Trains don't mind that big of a piece of luggage? I can get a box, and have it dismantled, but that won't work when I need to take a train from say, Venice to Rome. Do I have other options? I'm really only going to be in IT and CH - with a bit of FR added in for good mix (I want to see Versailles and shop in Paris).


----------



## crisillo (Jul 3, 2004)

BohemianChris said:


> Trains don't mind that big of a piece of luggage? I can get a box, and have it dismantled, but that won't work when I need to take a train from say, Venice to Rome. Do I have other options? I'm really only going to be in IT and CH - with a bit of FR added in for good mix (I want to see Versailles and shop in Paris).


I didn't have a problem, but I did walk a bit inside the train to look for a spot where the box wouldn't be in the way.....
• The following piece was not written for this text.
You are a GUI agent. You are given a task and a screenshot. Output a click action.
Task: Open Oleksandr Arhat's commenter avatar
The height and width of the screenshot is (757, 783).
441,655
If you have the time go and ask at the train station before hand, so that you know where you can and can't exactly... that's the safest bet...


----------



## ephie (Jul 7, 2005)

crisillo said:


> I didn't have a problem, but I did walk a bit inside the train to look for a spot where the box wouldn't be in the way.....
> 
> If you have the time go and ask at the train station before hand, so that you know where you can and can't exactly... that's the safest bet...


Yeah, I don't want to get stranded. Do I have to ask the train station, or would the websites (in English) have that information? Once I head from Venice to Zurich, I won't be riding anymore, so I don't mind it being boxed up. But other times, I'll be back peddling.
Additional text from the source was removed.